Overview
Overview – Sleep-Wake Disorders, Part 1
The Sleep-Wake Disorders group, Part 1, includes multiple disorders. Core features of each disorder relate to the patient’s dissatisfaction regarding the quality, timing, and amount of sleep with resulting daytime distress and impairment. Each sleep-wake disorder is frequently accompanied by anxiety disorders and depressive disorders. Scientists now realize that lack of sleep is a key contributor to mental illness (even sleep-related psychosis). Sleep deprivation itself may be a cause of mental illness, not just a symptom of it. When the human brain is deprived of sleep it can rewire itself to adapt to its sleep-deprived state. A lack of sleep is thought to stimulate the part of the brain most closely linked with depression, anxiety, and other mental illnesses.

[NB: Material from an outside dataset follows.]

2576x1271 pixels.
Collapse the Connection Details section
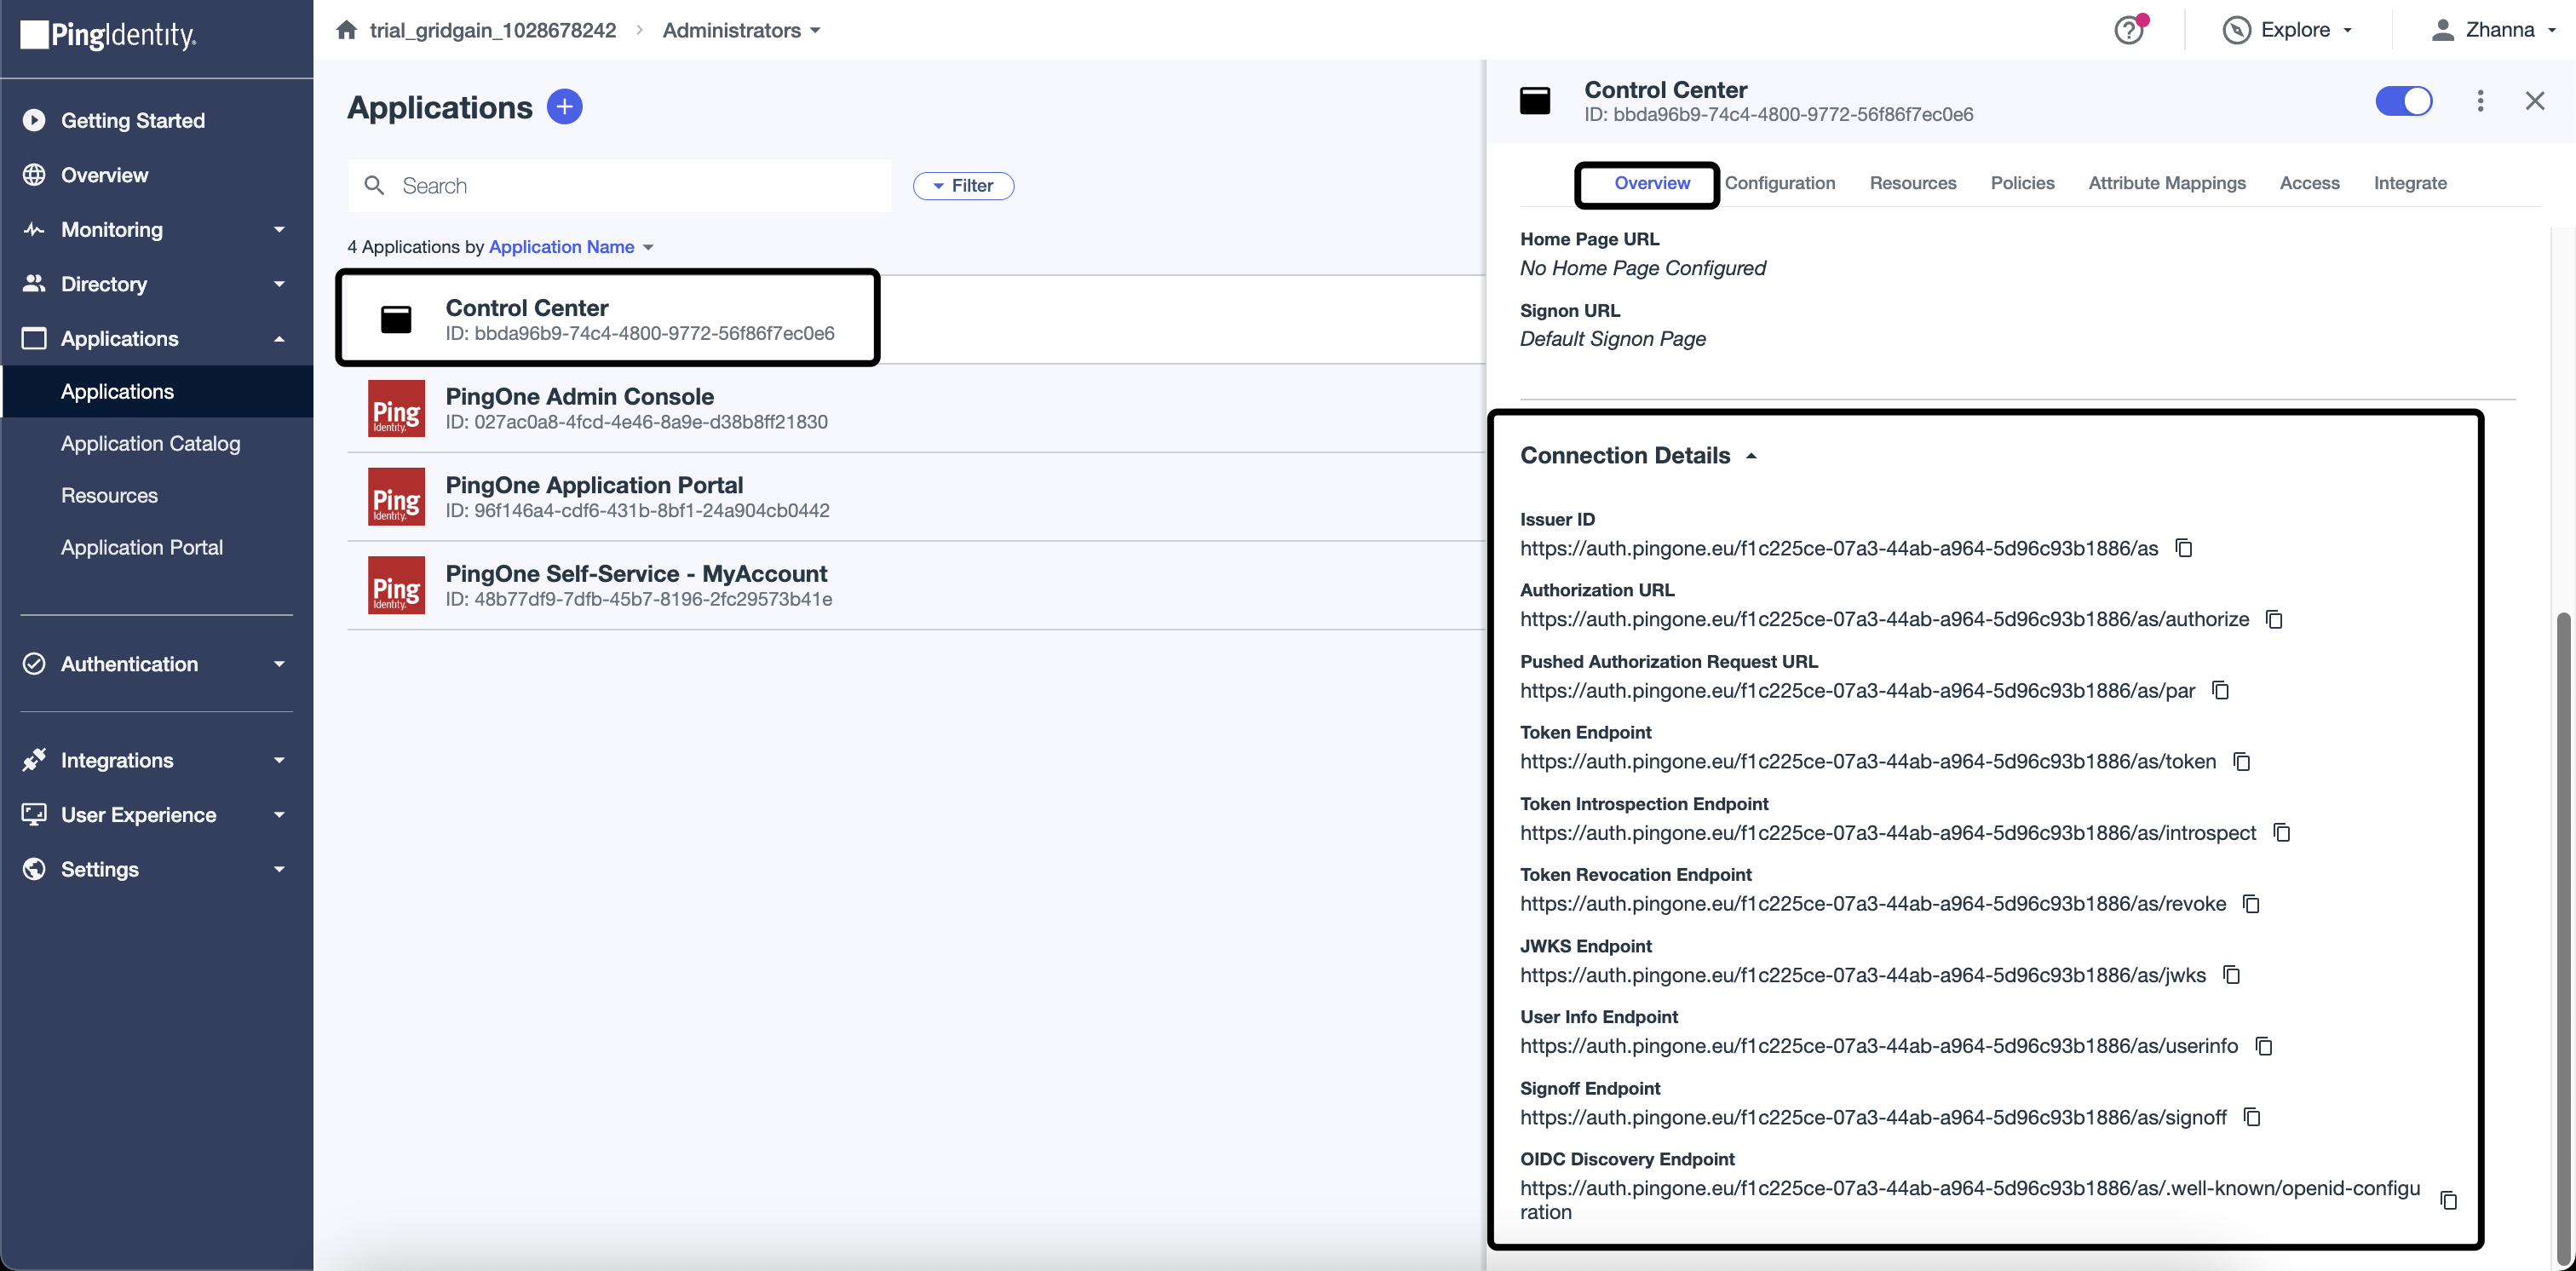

Sleep is a fundamental human need primarily related to brain function for restoring functioning and vitality, promoting memory consolidation, and maintaining immune function. Estimates are that sleep deprivation is a factor in about 21 percent of car accidents that involve a fatality. Fatigue has been linked with the Exxon Valdez oil spill in Alaska, Chernobyl Disaster in northern Ukraine, Three Mile Island Nuclear Generating Station accident in Pennsylvania, Space shuttle Challenger explosion, and American Airlines Flight 1421 crash, to name a few.
Sleep is independently linked with longevity. Estimates are that the loss of one hour of sleep per night can shorten one’s lifespan. The brain does not rest during sleep, per se. Hundreds of biological processes continue and some brain areas are even more active during sleep than during awake times. The brain is actually busier during sleep than when awake, because it has many housekeeping and repairing chores to do. If sleep is cut short some of those chores will not get done, which can impact the brain’s functional abilities on the following day. Although this does not seem intuitive for many individuals, mental exercise fatigue actually requires more recovery time than does physical exercise fatigue.
Sleep-Wake Disorders, Part 1, presents information on four types of disorders, one type each day for four days. These are:
- Insomnia Disorder
- Hypersomnolence Disorder
- Narcolepsy Disorder
- Circadian Rhythm Sleep Disorder
On the fifth day, the Team reviews each of the four Wake-Sleep Disorders, helping you to fix the information in your memory and to reaffirm the strategies for dealing with each type. Typically, the average person needs to review information three or four times to move it from short-term memory into long-term memory.